Kicking off its annual partner conference in Scottsdale, Ariz., N-Able CEO Gavin Garbutt took the wraps off a set of new enablement initiatives aimed at helping his MSP partners transition existing customers to the managed services model.
In advance of the upcoming launch of the company’s flagship N-central 7.0 remote monitoring and management platform, N-Able is changing its licensing model, adding a second type of license for partners’ goody bags. The new Essentials software license will be offered free to all N-able partners with a current N-central maintenance and support subscription. One Essentials license will be granted for every Professional license that partners purchase, he said, and that offer stands in perpetuity.
The Essentials license is a lightweight version of the existing Professional license type, and because it is free, N-Able believes it can help jump-start managed services sales among SMB customers that to date have eschewed the outsourcing IT model, he said.
As an added incentive to the Essentials announcement, Garbutt said the company is rolling out, for the first time, a security module called Endpoint Security Manager, which includes fully integrated AV, anti-spam, anti-malware, personal firewall and host intrusion prevention for Windows devices. Two of the security licenses will be available for free for one year for every n-Central Professional license that an N-Able MSP owns. The security technology found in the new endpoint module was OEMed from Panda Security.
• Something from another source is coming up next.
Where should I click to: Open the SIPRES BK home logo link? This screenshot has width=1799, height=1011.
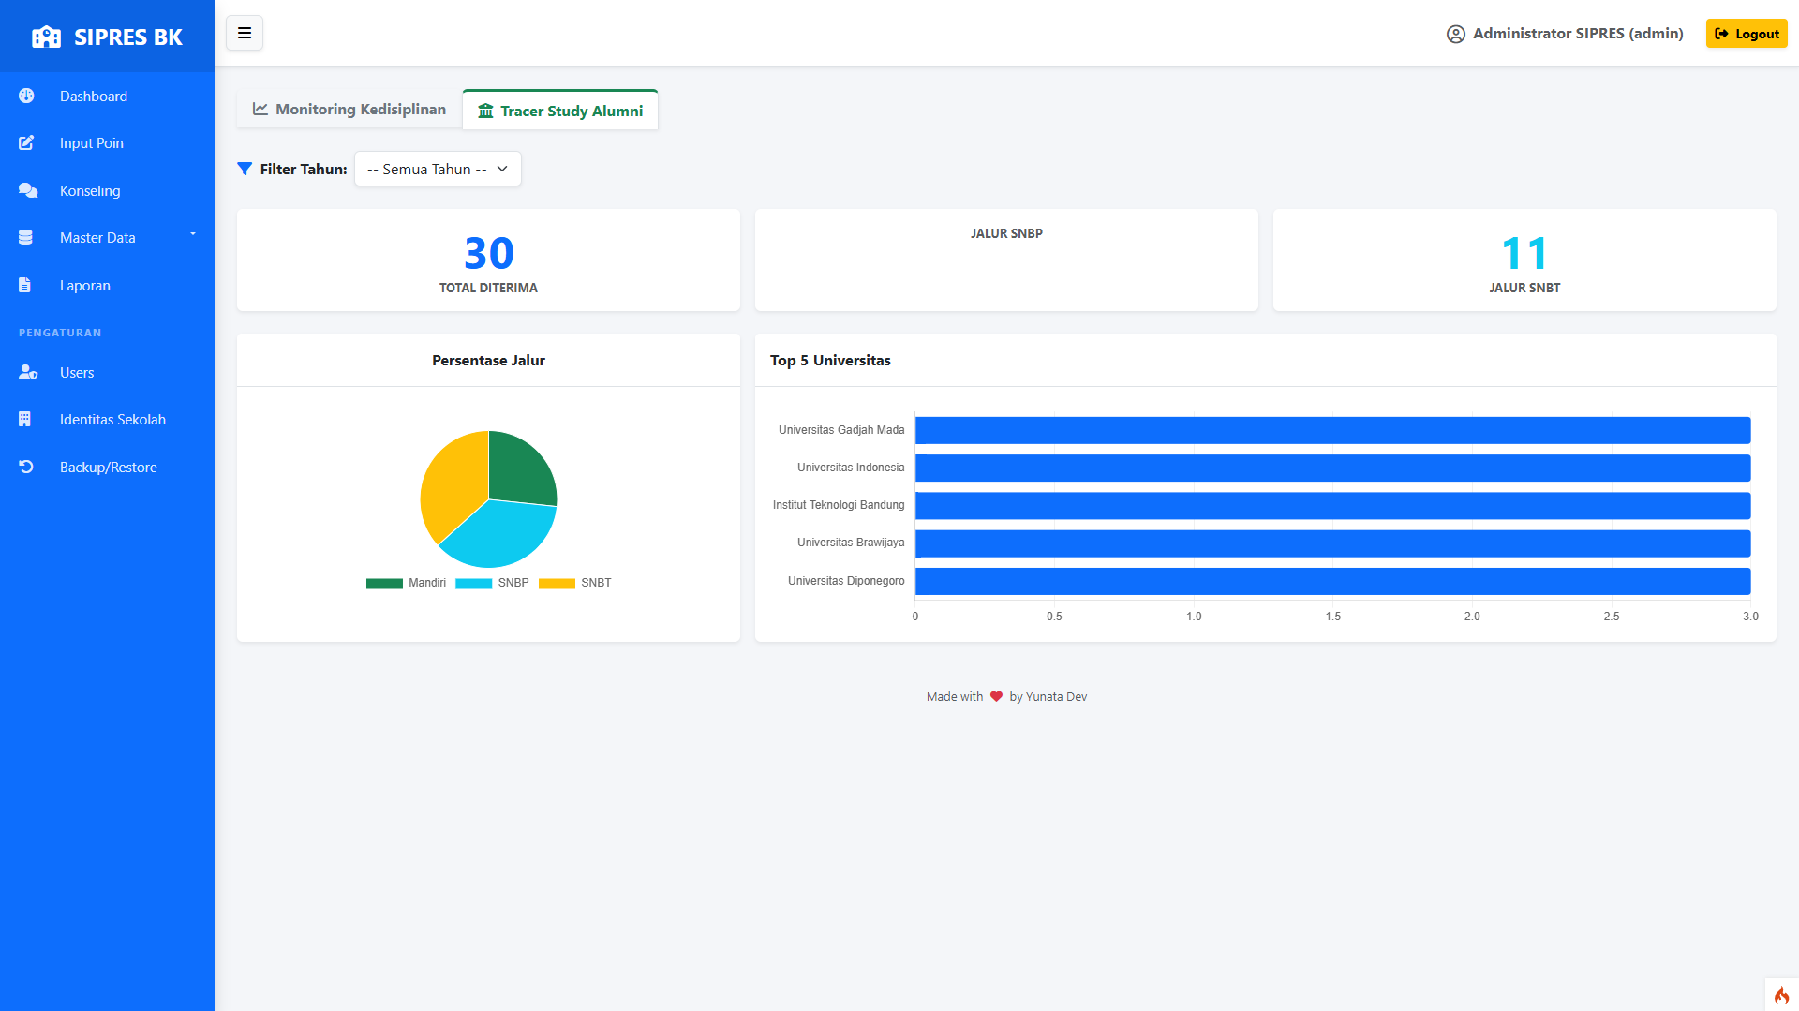pos(107,37)

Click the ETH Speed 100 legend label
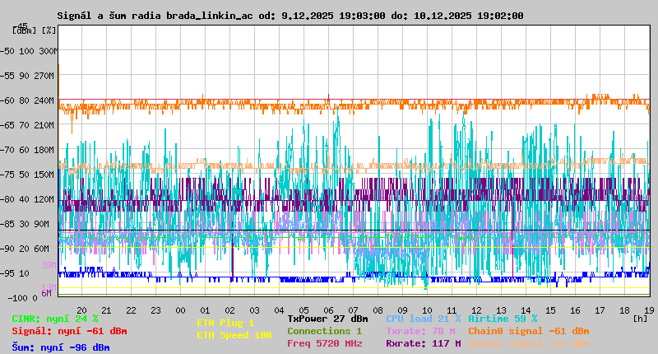point(234,335)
All told, the investments in new enablement initiatives, including marketing and prospecting support, will help address key barriers to entry that have prevented MSPs from converting existing SMB customers that buy IT transactionally.
“Those barriers are complexity, cost and providing a key value to SMB customers,” he said. “We have now eliminated the cost factor and the complexity factor has been eliminated, and we are giving our partners a key value proposition to address the No. 1 pain point for SMB customers: endpoint security.”
Garbutt told Channel Insider that on average N-Able’s partners today only serve 10 to 20 percent of their customers in a managed services model. The remaining 80 to 90 percent of customers purchase IT in the traditional product- and project-based manner. The goal with the new programs is not to attract more partners to the fold, but to drive managed services conversion rates among existing partners’ customers.
“This is a real investment in channel enablement, and it’s how we win that 90 percent land grab,” he said.